- Job 1: Output the car import thread word for word, everything from "So my choices" down to "the border zone.".
- Job 2: Finish out the next part of the forum thread on importing a US car into the Mexican border zone, picking up after its final post.

- Text extract:
# Importing US car permanently (border zone)



## Riom (Apr 30, 2010)

I've been looking at threads on here from a while back that say "It is no longer economically practical to even attempt permanent importation of most vehicles to Mexico".

Can anybody point me to any sources to find out the approximate costs, and whether it will even be possible? This is for a US-reg 2006 Ford Escape (value maybe $12k) , in the border zone (Baja California) - recently it was possible to import a 5 year old car in the border zones (which this will be later this year), is that still the case? 

I'm comparing the cost with having to sell the car locally, and then buying a similar replacement - all told that's going to be thousands of dollars, plus I end up with a car I haven't tested. But there does come a point ($5k to import?) where I'll have to consider that.

I have an FM-3, plus Baja California (and other) Driver's Licenses.

Just to be clear, this is for permanent importation with frontera plates, nothing to do with the temporary imports that are needed on the mainland that don't apply in BC.


----------



## RVGRINGO (May 16, 2007)

Welcome, Riom.
I hope you can get an answer from someone in the 'frontera' or Baja zones. I don't have any information on that situation here in the interior. However, since it is a federal concern, you may find it somewhere between difficult and impossible; certainly expensive. As long as you have an FM3, there really isn't any need to nationalize the car. Your US registration will suffice, insurance will be less and you may come and go with or without your car. Even if you change to FM2 status, you will have five more years to investigate nationalization before you become 'inmigrado'.


----------



## Riom (Apr 30, 2010)

RVGRINGO said:


> As long as you have an FM3, there really isn't any need to nationalize the car.


I have an additional reason why I need to cease having a US registered car (didn't really want to sidetrack the post with this). As a non-American, the US immigration have asked me not to have a US-registered car (as I'm a visitor, not a resident). It's a grey area, 99% of the time it's acceptable. I got the other 1% US border person who didn't like it.

So my choices are to import the car or replace it with (or add) a Mexican one, neither is cheap but I don't have the option to retain US plates (if I want to enter the US with a car).

It'll be a while before I head north so I've got time to look at the costs, but I really haven't been able to find any factual source that deals with the border zone.


----------



## makaloco (Mar 26, 2009)

Here's the appropriate page on the Aduana website. I couldn't find it in English.
http://www.aduanas.sat.gob.mx/aduana_mexico/2008/vehiculos/141_10173.html
My car has frontera plates, but it was already imported and nationalized long before I bought it. I don't know anyone who has gone through the process, sorry.

- Source material:
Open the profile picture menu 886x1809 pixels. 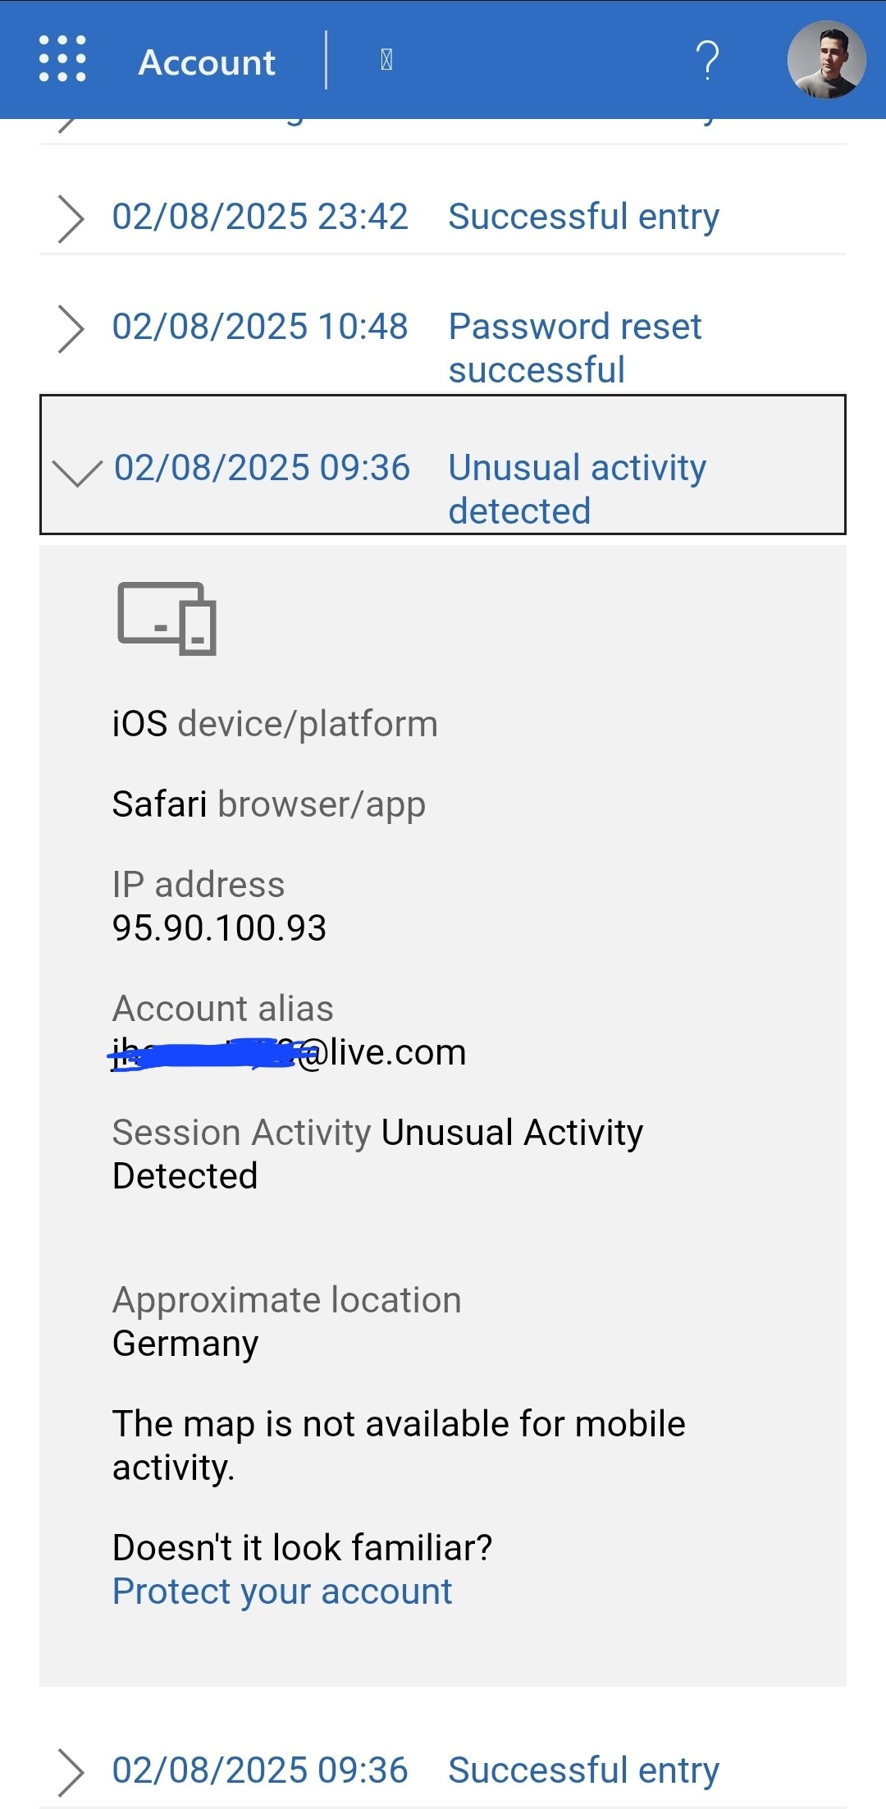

- Task response 1:
So my choices are to import the car or replace it with (or add) a Mexican one, neither is cheap but I don't have the option to retain US plates (if I want to enter the US with a car).

It'll be a while before I head north so I've got time to look at the costs, but I really haven't been able to find any factual source that deals with the border zone.

- Task response 2:
----------



## Riom (Apr 30, 2010)

makaloco said:


> Here's the appropriate page on the Aduana website.


Thanks Makaloco. That helped me find the current law at economia.gob.mx/pics/p/p487/D118.pdf (I'm not allowed to make that a link until I have 4 posts here).

According to that, in the border zone a car 5-9 model years old can be imported (if made in North America). So I should be allowed to import a 2006 model after November 1st this year (when the 2011 model year starts), have I understood that right?

It states the duty is currently 3% (10% on the mainland) - this might change of course. Not sure if that is based on the value at time of manufacture, at last sale, or at the time of import? Does anybody know? 

At a current value of say $12k that would be $360 for duty (even based on a "new car" value it's well under $1k). But I'm sure there's lots of other costs, does anybody know what they are? They would be the same as on the mainland, just a different number of years and a different percentage. 

Thanks for the help so far, it's getting there, could well be affordable. 

I've already investigated the running costs and they're comparable - much higher registration/tenencia but full MX insurance with US/CA cover isn't vastly different (for me) from a US policy plus MX coverage (and anyway cost isn't a reason for doing this).


----------



## Riom (Apr 30, 2010)

I've now found a manual which although it's dated (2006) does explain how the import values etc are (were?) calculated. The duty is (was?) based on current NADA value, plus I'll also have to pay VAT (IVA) (at first glance 11% on only 30% of the value, need to read that bit carefully!).

Can anybody who has imported a car recently confirm whether the procedures and costs in the manual are fairly current? The model years involved have changed of course.

"Manual de procedimientos para la importación definitiva de vehículos automotores usados VU1 y VU2":
aduanas.sat.gob.mx/aduana_mexico/Descargas/vehiculos/VU1_VU2_2203061.pdf
(add a www to the front of that to make it a link).


----------



## makaloco (Mar 26, 2009)

I wouldn't count on anything from 2006 being an indication of the current situation.
If you click on "Tramite" at the bottom of the page at the link I posted, you'll find a more recent description of the procedure, including the fees to be paid. I read it that the 11% IVA is assessed on the value of the vehicle (no mention of 30%) plus the amount of the importation and other taxes?
Vehículos - Trámite - SAT México


----------



## Riom (Apr 30, 2010)

makaloco said:


> I wouldn't count on anything from 2006 being an indication of the current situation.


I agree (it did seem dated), although that is the latest manual they have available on the site.

Very useful page you pointed out, thanks again (I could only find the temporary import pages). In particular it shows I need to get a CURP number to do this, that's well worth knowing in advance (I've had no other reason to get one).

So there's the IGI tax at 3%, IVA at 11% (on value and duty giving 11.33%, no reduction shown now!), and processing of 0.8%. NADA value of the car is $11-16k (more than I thought) so at 15.13% total that's $1.7-2.5k in taxes. (and other costs for import agents etc)

If anybody has recently imported a car I'd love to know if these are about the right figures... 

On the mainland it would be nearly twice as expensive, the tax would be 10%+17.6% (tax on tax) +0.8%, over 28%. I can see how that is much less viable.


----------



## makaloco (Mar 26, 2009)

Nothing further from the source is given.